==== Extract to read

With employers, Ijomah has found that him being in a wheelchair has made them more aware of issues facing people with disabilities. He cites the example of the Christmas party, held in Krakow. The organiser had to make sure that the restaurant and hotel was wheelchair accessible and arrange priority boarding on the plane.
“That wouldn’t have been in the mind of the person booking if someone like me wasn’t part of the team,” he stresses.
What does he think of organisations that say that employing disabled people is too much of a challenge?
“There is so much we can all contribute. It’s hard to say that a person with some form of disability, physical, whatever, hasn’t got the brain capacity to contribute to your business ideas. That will be limiting the reach of what you need to solve the problems of the business. I think it’s best to include as much as possible rather than exclude.”
“When we hired Kingsley, I don’t think we even knew about his situation, and it wasn’t even an issue,” says Ross. “The fact that he could work remotely – we’re quite a distributed organisation anyway, working in lots of different locations. I think it’s only been a good thing. As Kingsley said, it heightens everybody in the organisation’s awareness of other people and how you can look out for other people in all sorts of different ways, just generally. That’s been a good thing for us, one of the benefits.

========
==== Supplied entries

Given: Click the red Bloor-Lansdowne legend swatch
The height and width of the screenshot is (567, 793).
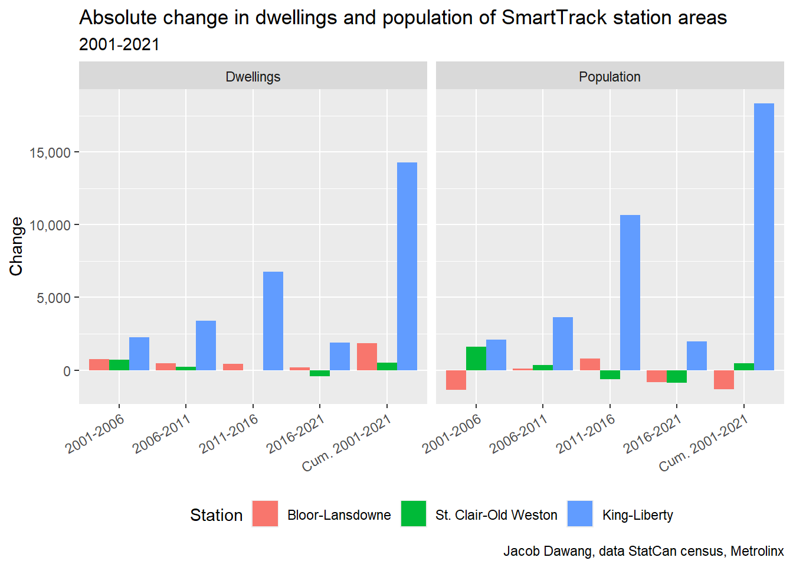Looking at the screenshot, I should (x=265, y=514).
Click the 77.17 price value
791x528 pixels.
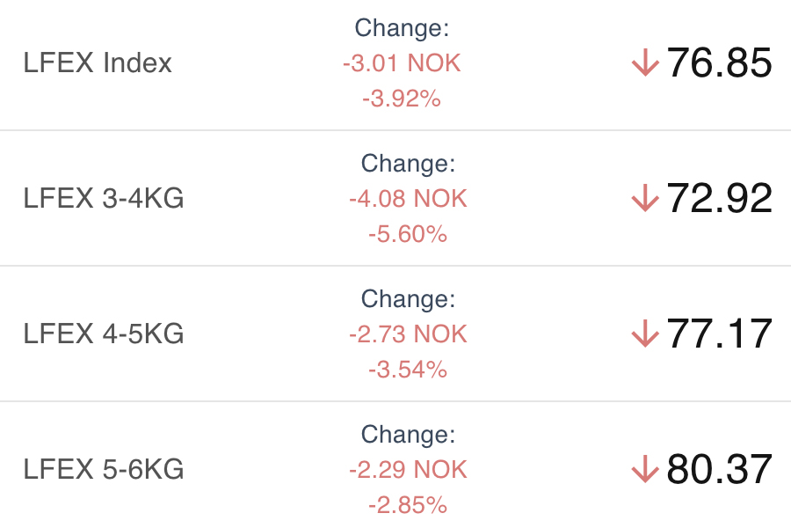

========

**Task instructions**
In the extract about Ijomah and his employers, in which city was the Christmas party held?

**Answer box**
Krakow